During the French Second Republic, Corbin ran unsuccessfully as a conservative candidate in the May 1849 national elections.[4] He blamed his defeat on "red" candidates who claimed to be the true representatives of the people and promised to tax the rich and give the money to the poor.[5] After the attempted insurrection of 13 June 1849 Corbin persecuted the opponents of Louis Napoleon in the departments of Cher, Indre and Nièvre, and forced them to go underground [6] The secret societies they formed did not at first seem to be a serious threat.[7] Corbin said that some of the "montagnardes" who spread the ideas of a social and democratic republic were relatively well-educated men, with professional status, the best example being Félix Pyat, a lyrical and admired orator. More typically they were letter carriers, railway officials, teachers and minor officials.[8]

Corbin became procureur-général at Bourges on 3 November 1849.[9] On 19 November 1850 Corbin asked the legislative assembly for authority to pursue two of its members.[10] In December 1850 Corbin talked of an "Amelioration de l'esprit public" (improvement in public feeling).[7] However, tensions mounted and early in September 1851 he launched a huge hunt against the Republicans.[6] In justifying his actions Corbin spoke of revolutionaries who exploited working class poverty and the plight of farmers.

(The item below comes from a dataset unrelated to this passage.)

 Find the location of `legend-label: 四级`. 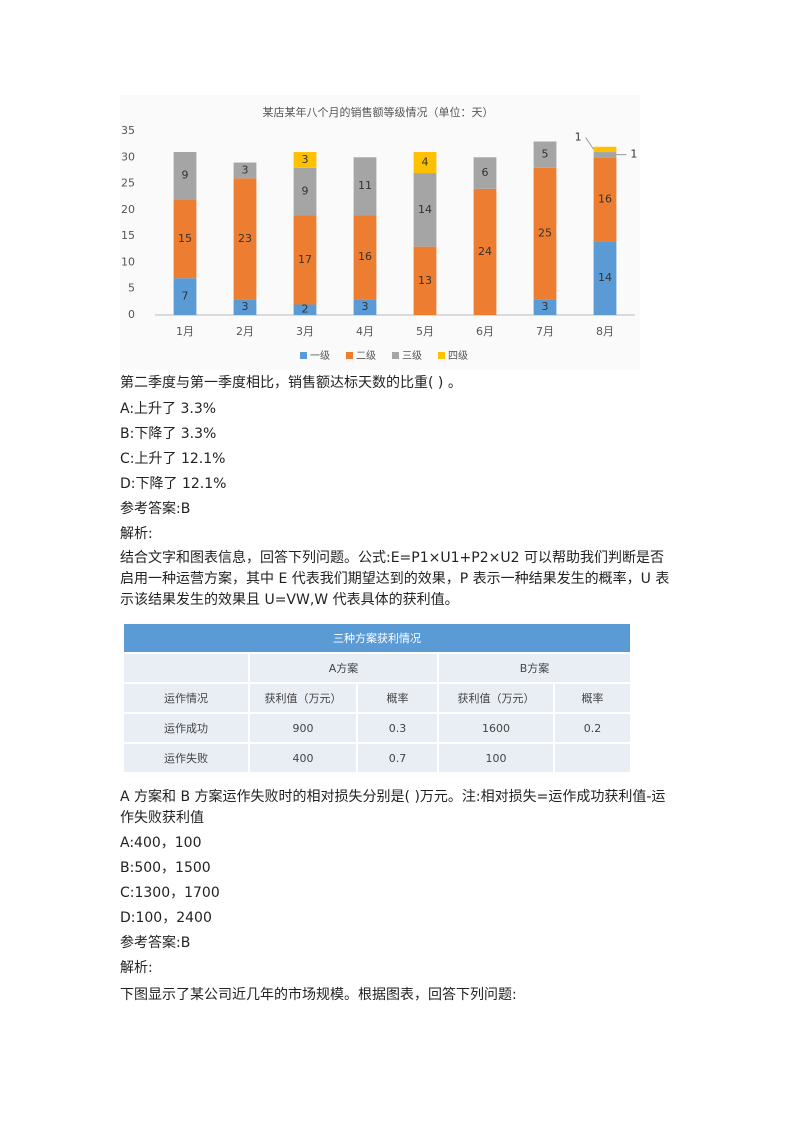

legend-label: 四级 is located at coordinates (458, 356).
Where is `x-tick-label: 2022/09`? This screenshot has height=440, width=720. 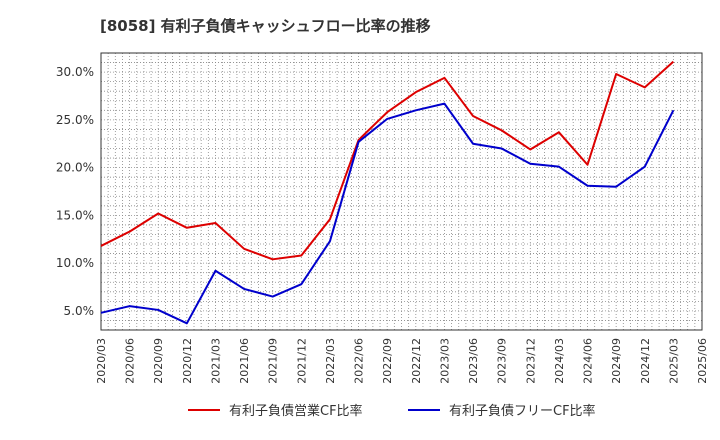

He described secret initiation ceremonies with solemn oaths and raised the specter of a return to the anarchy and violence of the first French Revolution.[11] In the autumn of 1851 two military commissions arrested 1,200 people in the Cher department, of whom 857 were given sentences that ranged from being placed under surveillance to deportation.[5]

Corbin was appointed Minister of Justice on 26 October 1851 by Louis-Napoleon Bonaparte.[12] He was to replace Eugène Rouher, whose resignation had been accepted.[13] Charles Giraud, Minister of Education and Religious Affairs, was named interim minister of justice in Corbin's absence.[14] Corbin did not accept the appointment.[13] On 1 November 1851 Alfred Daviel was made keeper of the seals and minister of justice.[14]

Later career

Corbin retained his position at the court of Bourges. He addressed the court at an opening ceremony on 3 November 1851.[15] Corbin replaced Claude Denis Mater as first president of the Bourges Court of Appeals in 1852. He held office until 1870, when he was succeeded by Louis Baudouin.[9] During the Franco-Prussian War (19 July 1870 – 10 May 1871), on 20 September 1870 he addressed the National Assembly on the emergency situation.[16]

Eugène Corbin was awarded the rank of commander of the Legion of Honour. He died in 1874.[1]